WHAT TO DO: Return exactly the lines of the entries, from the one with "Given: Click the Followers chart info icon" to the last.

RECORDS FOR PROCESSING:

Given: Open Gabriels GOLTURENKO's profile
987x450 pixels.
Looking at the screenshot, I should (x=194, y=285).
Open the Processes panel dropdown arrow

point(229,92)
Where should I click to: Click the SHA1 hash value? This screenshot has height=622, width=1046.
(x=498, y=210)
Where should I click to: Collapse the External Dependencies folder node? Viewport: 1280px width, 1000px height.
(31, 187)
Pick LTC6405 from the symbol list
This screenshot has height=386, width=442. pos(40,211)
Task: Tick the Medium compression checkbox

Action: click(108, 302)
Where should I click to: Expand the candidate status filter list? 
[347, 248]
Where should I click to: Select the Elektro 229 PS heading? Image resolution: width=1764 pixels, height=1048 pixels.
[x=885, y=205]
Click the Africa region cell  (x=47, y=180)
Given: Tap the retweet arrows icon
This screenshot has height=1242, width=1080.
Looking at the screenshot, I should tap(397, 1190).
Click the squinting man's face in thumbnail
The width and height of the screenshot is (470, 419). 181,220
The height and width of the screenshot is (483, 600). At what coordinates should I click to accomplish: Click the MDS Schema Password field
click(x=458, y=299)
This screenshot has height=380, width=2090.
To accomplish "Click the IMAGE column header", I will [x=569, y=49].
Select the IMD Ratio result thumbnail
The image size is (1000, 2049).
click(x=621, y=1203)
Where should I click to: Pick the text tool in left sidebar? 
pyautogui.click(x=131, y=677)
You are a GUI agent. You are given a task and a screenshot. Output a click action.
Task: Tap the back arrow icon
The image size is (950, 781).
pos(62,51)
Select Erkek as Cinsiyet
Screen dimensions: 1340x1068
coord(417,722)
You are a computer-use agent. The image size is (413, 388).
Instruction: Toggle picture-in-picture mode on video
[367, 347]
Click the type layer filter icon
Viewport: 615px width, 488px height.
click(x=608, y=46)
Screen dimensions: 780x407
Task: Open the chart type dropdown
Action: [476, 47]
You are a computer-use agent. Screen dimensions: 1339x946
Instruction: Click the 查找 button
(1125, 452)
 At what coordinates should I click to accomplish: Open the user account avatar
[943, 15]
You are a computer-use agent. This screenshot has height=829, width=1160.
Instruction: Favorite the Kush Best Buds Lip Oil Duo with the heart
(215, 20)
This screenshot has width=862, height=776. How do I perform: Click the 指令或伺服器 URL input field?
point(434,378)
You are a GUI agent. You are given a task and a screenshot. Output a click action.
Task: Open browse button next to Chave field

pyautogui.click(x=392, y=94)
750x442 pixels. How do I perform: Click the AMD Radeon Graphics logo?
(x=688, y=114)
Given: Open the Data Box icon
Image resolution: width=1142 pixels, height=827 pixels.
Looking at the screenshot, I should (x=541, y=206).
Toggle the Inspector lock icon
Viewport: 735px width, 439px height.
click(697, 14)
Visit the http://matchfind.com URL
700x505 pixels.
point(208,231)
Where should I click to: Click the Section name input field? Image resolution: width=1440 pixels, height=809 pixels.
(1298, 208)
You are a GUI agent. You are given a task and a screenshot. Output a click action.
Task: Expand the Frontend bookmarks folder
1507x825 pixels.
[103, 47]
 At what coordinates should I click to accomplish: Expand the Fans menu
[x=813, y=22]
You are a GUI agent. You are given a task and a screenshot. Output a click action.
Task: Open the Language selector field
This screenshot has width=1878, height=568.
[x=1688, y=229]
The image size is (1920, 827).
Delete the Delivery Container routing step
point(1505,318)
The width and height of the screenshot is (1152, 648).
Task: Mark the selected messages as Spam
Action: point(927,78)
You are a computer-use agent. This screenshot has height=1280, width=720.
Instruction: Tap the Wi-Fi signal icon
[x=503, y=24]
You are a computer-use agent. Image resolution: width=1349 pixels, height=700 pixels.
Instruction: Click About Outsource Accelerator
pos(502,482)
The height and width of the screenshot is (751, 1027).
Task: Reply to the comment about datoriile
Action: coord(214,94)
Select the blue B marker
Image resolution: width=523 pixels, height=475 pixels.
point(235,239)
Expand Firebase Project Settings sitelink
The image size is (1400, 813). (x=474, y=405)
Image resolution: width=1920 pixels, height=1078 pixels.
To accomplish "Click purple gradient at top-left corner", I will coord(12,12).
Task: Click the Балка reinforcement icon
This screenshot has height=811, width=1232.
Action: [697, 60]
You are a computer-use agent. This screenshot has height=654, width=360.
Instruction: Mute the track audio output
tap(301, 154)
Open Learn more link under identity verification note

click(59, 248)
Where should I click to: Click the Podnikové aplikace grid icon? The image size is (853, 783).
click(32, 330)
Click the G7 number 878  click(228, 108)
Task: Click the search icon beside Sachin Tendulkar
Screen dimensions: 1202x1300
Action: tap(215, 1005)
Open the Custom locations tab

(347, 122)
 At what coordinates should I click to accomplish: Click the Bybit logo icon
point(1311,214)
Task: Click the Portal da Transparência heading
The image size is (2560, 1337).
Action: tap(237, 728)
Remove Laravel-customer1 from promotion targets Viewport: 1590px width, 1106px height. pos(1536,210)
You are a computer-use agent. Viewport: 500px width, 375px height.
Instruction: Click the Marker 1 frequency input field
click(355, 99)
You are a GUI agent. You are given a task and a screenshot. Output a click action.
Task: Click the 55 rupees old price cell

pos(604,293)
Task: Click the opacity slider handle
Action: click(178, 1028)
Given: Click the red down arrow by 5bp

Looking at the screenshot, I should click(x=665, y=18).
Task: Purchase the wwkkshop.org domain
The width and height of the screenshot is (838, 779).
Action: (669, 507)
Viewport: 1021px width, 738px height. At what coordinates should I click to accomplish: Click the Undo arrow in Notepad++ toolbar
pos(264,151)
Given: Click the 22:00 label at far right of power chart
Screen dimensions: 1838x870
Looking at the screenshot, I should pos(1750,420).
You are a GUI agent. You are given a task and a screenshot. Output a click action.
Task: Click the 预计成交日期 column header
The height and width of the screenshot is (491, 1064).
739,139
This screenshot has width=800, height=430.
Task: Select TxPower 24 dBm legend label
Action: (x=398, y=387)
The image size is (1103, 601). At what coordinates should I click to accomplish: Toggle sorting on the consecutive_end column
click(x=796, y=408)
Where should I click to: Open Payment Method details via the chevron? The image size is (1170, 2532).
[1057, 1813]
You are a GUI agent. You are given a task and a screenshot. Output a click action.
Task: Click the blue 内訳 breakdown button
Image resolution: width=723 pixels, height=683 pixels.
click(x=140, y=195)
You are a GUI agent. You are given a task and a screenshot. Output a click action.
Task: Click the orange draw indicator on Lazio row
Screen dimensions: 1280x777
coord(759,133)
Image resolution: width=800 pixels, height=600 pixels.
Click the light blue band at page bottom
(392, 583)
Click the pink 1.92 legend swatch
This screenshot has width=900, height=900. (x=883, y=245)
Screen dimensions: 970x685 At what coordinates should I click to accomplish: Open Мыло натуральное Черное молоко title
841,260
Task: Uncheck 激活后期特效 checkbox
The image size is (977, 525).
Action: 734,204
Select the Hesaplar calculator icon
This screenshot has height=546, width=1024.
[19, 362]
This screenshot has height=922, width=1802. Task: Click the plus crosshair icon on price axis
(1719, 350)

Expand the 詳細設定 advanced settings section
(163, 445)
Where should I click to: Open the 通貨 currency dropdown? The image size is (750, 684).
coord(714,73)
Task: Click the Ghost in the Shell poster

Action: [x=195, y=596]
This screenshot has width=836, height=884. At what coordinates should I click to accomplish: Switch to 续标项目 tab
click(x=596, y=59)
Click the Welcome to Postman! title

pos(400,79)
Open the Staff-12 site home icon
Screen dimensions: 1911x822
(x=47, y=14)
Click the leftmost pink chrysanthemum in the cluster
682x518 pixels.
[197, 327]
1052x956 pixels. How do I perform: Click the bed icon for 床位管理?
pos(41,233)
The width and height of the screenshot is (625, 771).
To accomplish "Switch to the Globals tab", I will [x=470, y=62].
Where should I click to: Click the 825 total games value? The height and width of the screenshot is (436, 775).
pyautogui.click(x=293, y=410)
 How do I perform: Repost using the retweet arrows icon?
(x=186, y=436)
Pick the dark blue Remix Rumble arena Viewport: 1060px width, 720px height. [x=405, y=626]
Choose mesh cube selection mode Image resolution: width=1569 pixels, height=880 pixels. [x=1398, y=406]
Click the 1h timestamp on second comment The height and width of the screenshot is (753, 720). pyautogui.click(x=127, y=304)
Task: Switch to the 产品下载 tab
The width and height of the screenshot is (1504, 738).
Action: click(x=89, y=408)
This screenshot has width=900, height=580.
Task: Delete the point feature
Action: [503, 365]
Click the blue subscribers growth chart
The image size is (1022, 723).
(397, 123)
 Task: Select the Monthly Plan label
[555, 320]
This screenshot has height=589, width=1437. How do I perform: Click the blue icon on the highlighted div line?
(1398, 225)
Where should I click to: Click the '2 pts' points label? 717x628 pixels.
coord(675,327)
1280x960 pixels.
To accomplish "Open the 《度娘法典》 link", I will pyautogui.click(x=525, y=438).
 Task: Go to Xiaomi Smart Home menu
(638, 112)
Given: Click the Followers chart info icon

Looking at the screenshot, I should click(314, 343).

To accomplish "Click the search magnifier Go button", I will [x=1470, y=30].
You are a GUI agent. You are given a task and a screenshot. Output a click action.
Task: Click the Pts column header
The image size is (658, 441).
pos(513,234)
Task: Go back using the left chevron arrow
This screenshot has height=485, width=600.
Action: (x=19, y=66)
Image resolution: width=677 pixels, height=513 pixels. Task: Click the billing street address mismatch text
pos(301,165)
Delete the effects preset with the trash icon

ANSWER AREA:
Given: Click the Followers chart info icon

Looking at the screenshot, I should click(314, 343).

To accomplish "Click the search magnifier Go button", I will [x=1470, y=30].
You are a GUI agent. You are given a task and a screenshot. Output a click action.
Task: Click the Pts column header
The image size is (658, 441).
pos(513,234)
Task: Go back using the left chevron arrow
This screenshot has height=485, width=600.
Action: (x=19, y=66)
Image resolution: width=677 pixels, height=513 pixels. Task: Click the billing street address mismatch text
pos(301,165)
Delete the effects preset with the trash icon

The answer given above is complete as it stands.